WORK INSTRUCTIONS - Extend the court reasons below on refugee protection and generalized risk, beginning after their final sentence.

Nexus to a Convention refugee ground

[25]           On the issue of nexus, the Applicant says the jurisprudence establishes that membership in a family can constitute membership in a social group for the purposes of refugee protection: Ndegwa v Canada (Minister of Citizenship and Immigration), 2006 FC 847 at para 9 [Ndegwa]; Al-Busaidy v Canada (Minister of Employment and Immigration) (1992), 139 NR 208 [Al-Busaidy]. She also argues that the RPD failed to provide any reasons why she had not established a nexus as a young female, which was specifically argued at the hearing.

Generalized risk finding

[26]           The Applicant argues that the RPD’s interpretation of s. 97(1)(b) on the issue of generalized risk was both incorrect and unreasonable, and in particular the Board’s finding that “the fact that the claimant was actually personally targeted by criminals for extortion does not mean that her risk was, or would be upon a return to El Salvador, not a general risk.” The Applicant says the two parts of this statement simply cannot coexist: if an individual is personally targeted, then the risk they face is no longer general. Thus, the RPD acted unreasonably in applying the generalized risk exception to her when it had accepted that she had been personally targeted: Tomlinson v Canada (Citizenship and Immigration), 2012 FC 822 [Tomlinson]; Portillo, above; Kaaker v Canada (Citizenship and Immigration), 2012 FC 1401; Petrona Quintanilla De Rivas v Canada (Minister of Citizenship and Immigration), IMM-4180-11, March 20, 2012 (FC).

[27]           The Applicant argues that it is unreasonable to turn a particularized risk into a generalized one simply because others would be subject to the same risk. The fact that others may be subjected to the same particularized risk does not change the nature of the risk faced by the Applicant: Hernandez Lopez v Canada (Citizenship and Immigration), 2013 FC 592. She quotes Balcorta Olvera v Canada (Citizenship and Immigration), 2012 FC 1048 at para 40, where Justice Shore followed Justice Gleason’s reasoning from Portillo, above:

[40]      … Firstly, it is problematic to accept that a person who has been specifically targeted faces a risk that is faced generally by other individuals. The risk of an individual who is being targeted is qualitatively different from the risk of an individual who has a strong likelihood of being targeted. As such, the former cannot be faced generally...

[28]           If the Board’s finding is correct, the Applicant argues, it is unlikely that there would ever be a situation in which s. 97(1) would provide protection for crime-related risks, contrary to the Court’s direction in Vaquerano Lovato v Canada (Citizenship and Immigration), 2012 FC 143 [Vaquerano Lovato] that:

[14]      As noted in Vivero, section 97 must not be interpreted in a manner that strips it of any content or meaning. If any risk created by “criminal activity” is always considered a general risk, it is hard to fathom a scenario in which the requirements of section 97 would ever be met. Instead of focusing on whether the risk is created by criminal activity, the Board must direct its attention to the question before it: whether the claimant would face a personal risk to his or her life or a risk of cruel and unusual treatment or punishment, and whether that risk is one not faced generally by other individuals in or from the country. Because the Board failed to properly undertake this inquiry in this case, the decision must be set aside.

DATA LINES -
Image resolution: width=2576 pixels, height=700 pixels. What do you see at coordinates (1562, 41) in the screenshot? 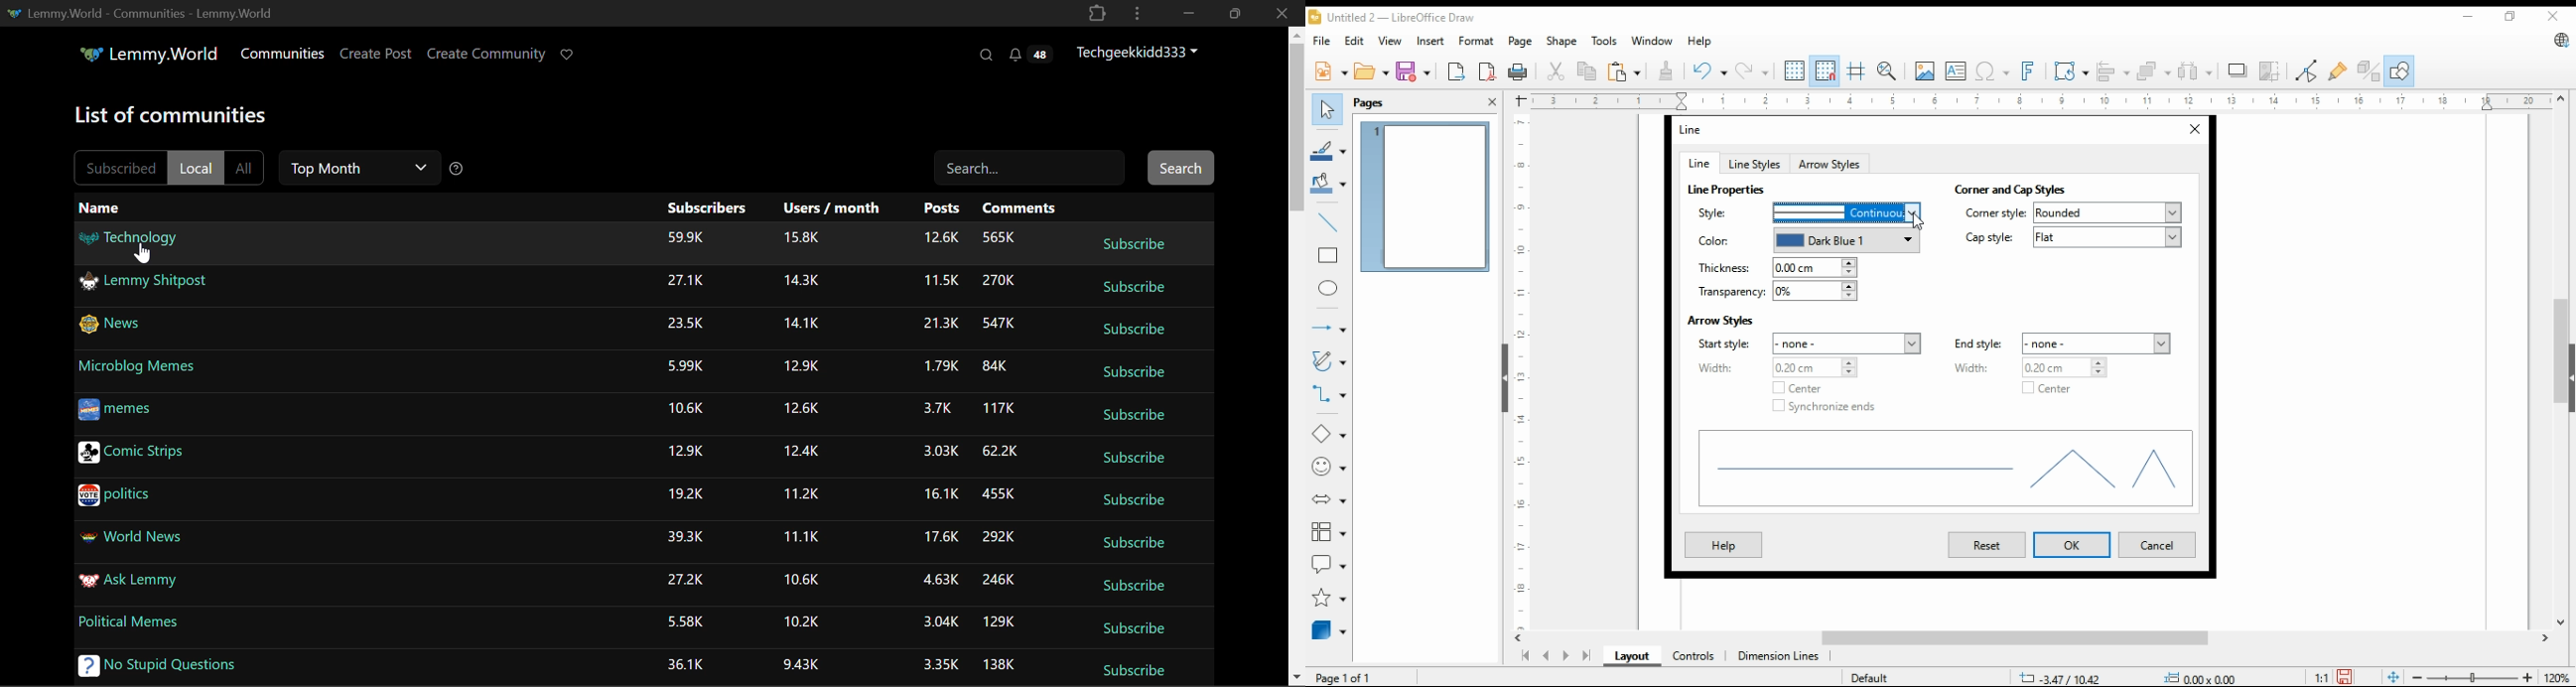
I see `shape` at bounding box center [1562, 41].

SOLVED PROBLEM -
[29]           The Applicant says the RPD in this case misunderstood the requirements of s. 97(1), and erred by focusing on the reasons for the persecution, which are not at issue under s. 97(1). The mere existence of personalized risk should be enough to secure protection under that provision. The issue is not why the Applicant was targeted, but how she was targeted.

[30]           The Applicant argues that the issue of whether a risk is generalized is not determined by the fact that the Maras target the population generally, but by the fact that she was personally targeted. The Board had a duty to carry out an individual inquiry regarding her forward-looking risk, and failed to do so: Prophète v Canada (Citizenship and Immigration), 2009 FCA 31 [Prophète FCA]; Martinez Pineda v Canada (Minister of Citizenship and Immigration), 2007 FC 365 [Martinez Pineda]; Vaquerano Lovato, above. The generalized risk exclusion should apply only in extreme situations such as a general disaster, the Applicant argues, and is therefore not applicable here: Surajnarain v Canada (Citizenship and Immigration), 2008 FC 1165.

[31]           The Applicant says that an applicant who has been specifically targeted and subjected to repeated threats and attacks is subjected to a greater risk than that faced by the population in general and is entitled to s. 97 protection: Aguilar Zacarias v Canada (Citizenship and Immigration), 2011 FC 62; Martinez Pineda, above. The same is true of persons specifically and personally targeted for death by a gang in circumstances where others generally are not: Guerrero v Canada (Citizenship and Immigration), 2011 FC 1210; Ponce Uribe v Canada (Citizenship and Immigration), 2011 FC 1164.

[32]           In this case, the Applicant submits, the RPD misstated the nature of her risk. The Maras’ persecution against her started not because she was perceived to be wealthy, but because her father resisted the Maras’ demands and was killed. The Maras specifically targeted the family, and continued to do so even after the Applicant’s mother sold all she had, left the country and moved her children to a rural area, and after the family ceased to be “wealthy.” The Board’s failure to address the specific nature of the threat she faced led it to wrongly conflate that risk with one faced generally in El Salvador: Portillo, above; Arevalo Pineda v Canada (Citizenship and Immigration), 2012 FC 493; Martinez De La Cruz v Canada (Citizenship and Immigration), 2013 FC 1068 [Martinez De La Cruz].

State protection finding

[33]           The Applicant argues that the RPD’s conclusion that she had not rebutted the presumption of state protection was also unreasonable.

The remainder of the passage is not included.